Solo il tempo ci dirà se quanto accaduto nei giorni scorsi in Parlamento e nel conseguente dibattito politico, avrà la forza di scalfire l’essenza stessa del matrice multiculturale della società australiana, ma già da ora sembra delinearsi l’ennesimo quadro di mancanza di unità, acceso tra l’altro da toni che non fanno altro che polarizzare le opinioni e creare divari tra schieramenti politici e strati sociali.

L’uscita dal partito laburista della senatrice Fatima Payman ha scatenato una sequenza di reazioni che rispecchiano, in chiave parlamentare e non solo, tutto quello che sta succedendo nelle strade e nelle università, davanti agli uffici di molti parlamentari e di fronte a sedi istituzionali, dal giorno del terribile attacco terroristico di Hamas in Israele e dalla conseguente risposta, dura e pesante, del governo Netanyahu nella striscia di Gaza.

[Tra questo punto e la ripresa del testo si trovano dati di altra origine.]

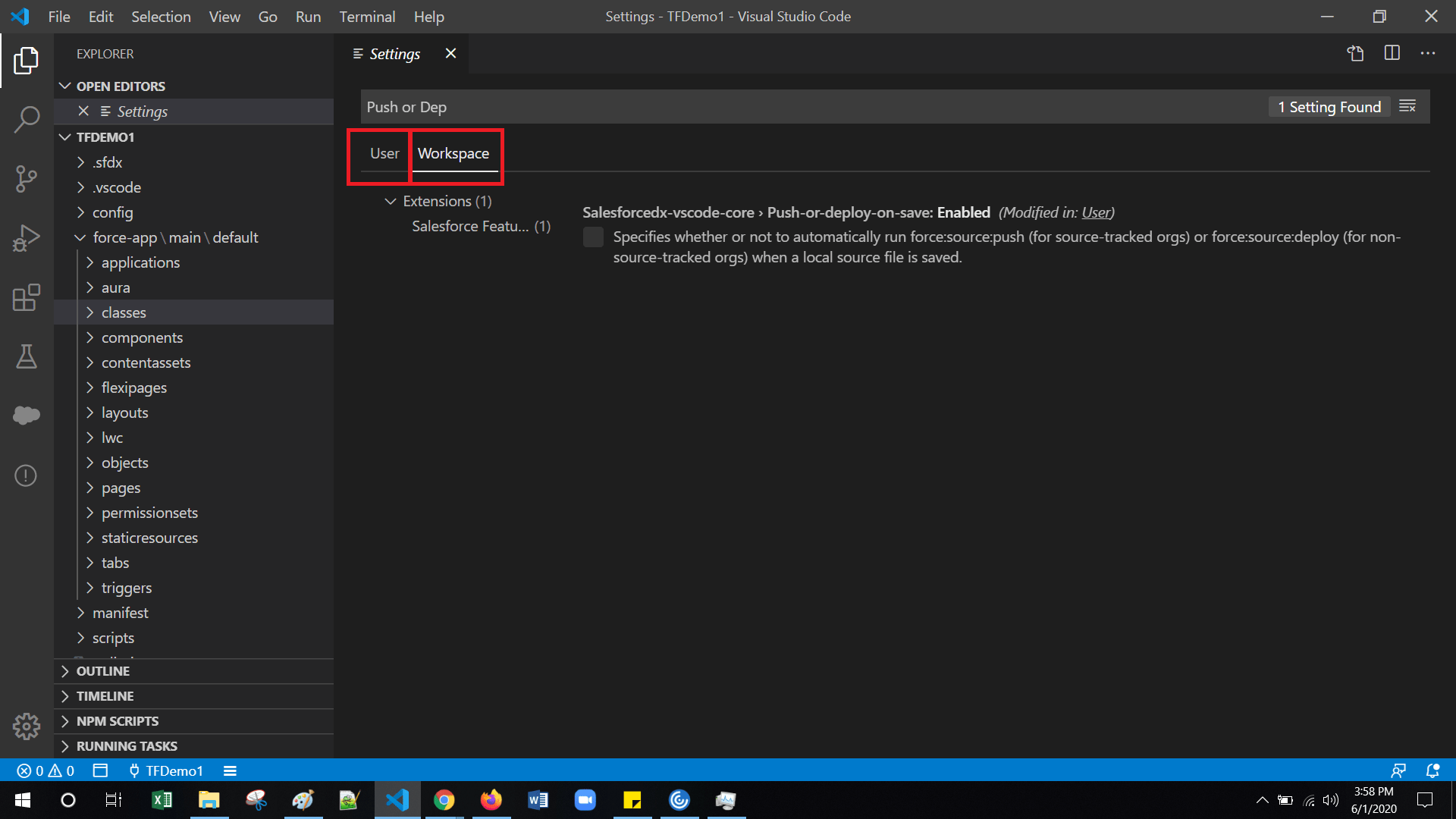Click inside the settings search field
This screenshot has height=819, width=1456.
point(682,106)
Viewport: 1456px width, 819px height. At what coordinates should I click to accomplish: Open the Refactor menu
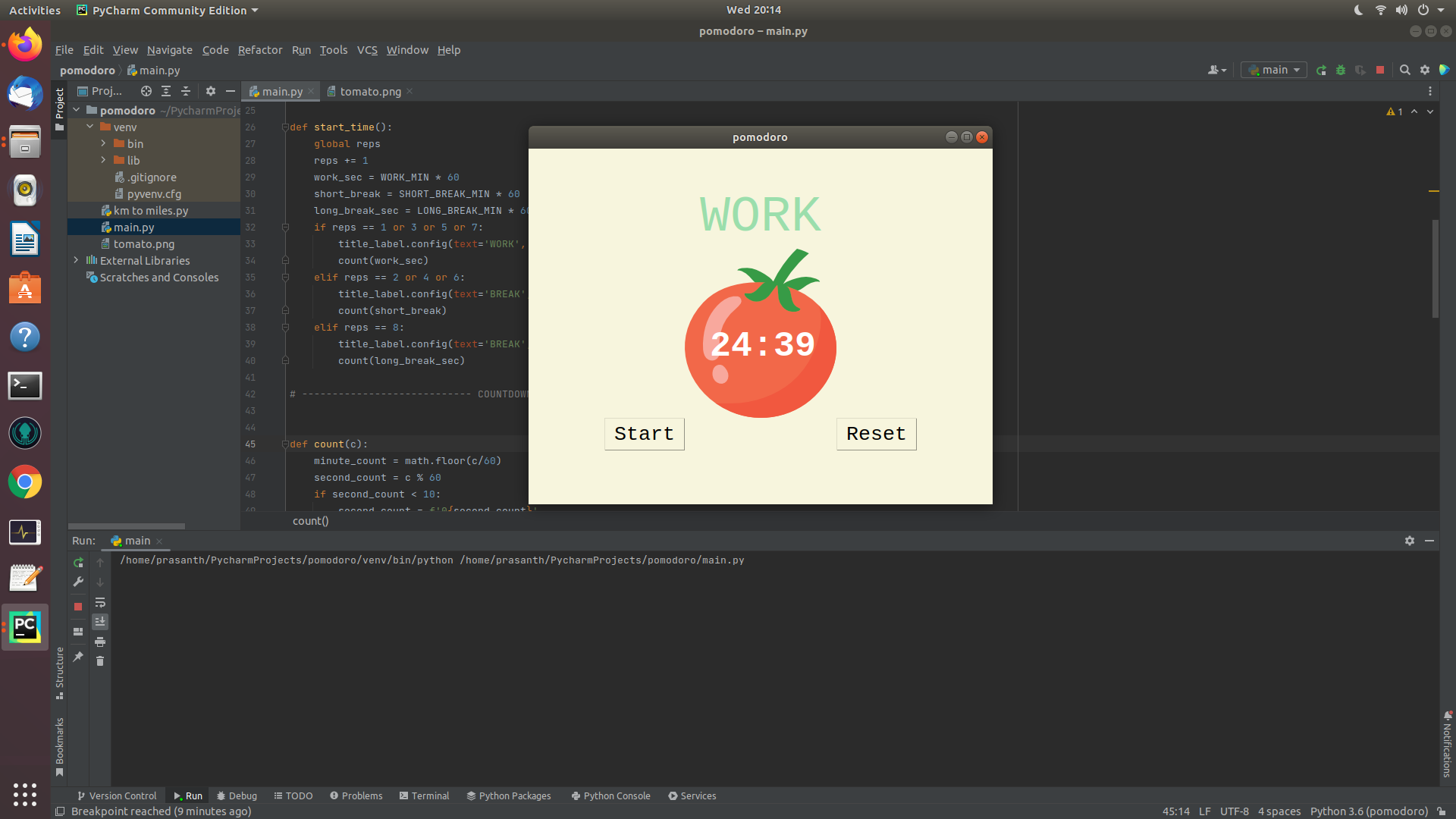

Il fronte a supporto della liberazione della Palestina continua a far sentire la sua voce, con le preoccupazioni, più che legittime, per una condizione umanitaria in Gaza al limite della sostenibilità, confusamente mescolate a dichiarazioni e prese di posizione radicali ed estremamente ideologiche che faticano, ad esempio, ad eliminare fondamentali equivoci di slogan urlati spesso con poca cognizione di causa, quali l’ormai nota “dal fiume al mare” che, nella complessità di significati, ha anche un’idea, che è quella più volte ribadita da Hamas, che implica la negazione stessa dello Stato di Israele. 

Le posizioni della senatrice Payman, che hanno portato alla sua uscita dal partito laburista, hanno un indubbio valore all’interno del dibattito sulla questione palestinese ma ne hanno uno ancora maggiore nell’ambito della politica interna australiana, con i laburisti che ora si trovano davanti alla necessità di fronteggiare un potenziale problema in alcuni seggi chiave, alla stregua di quello che i liberali si sono trovati a subire nelle precedenti elezioni con la ‘valanga’ delle candidature indipendenti, ben finanziate, che hanno scalzato figure di rilievo, pensiamo all’ex Tesoriere Josh Frydenberg, per citare il più noto, da seggi ritenuti solidi fino ad allora.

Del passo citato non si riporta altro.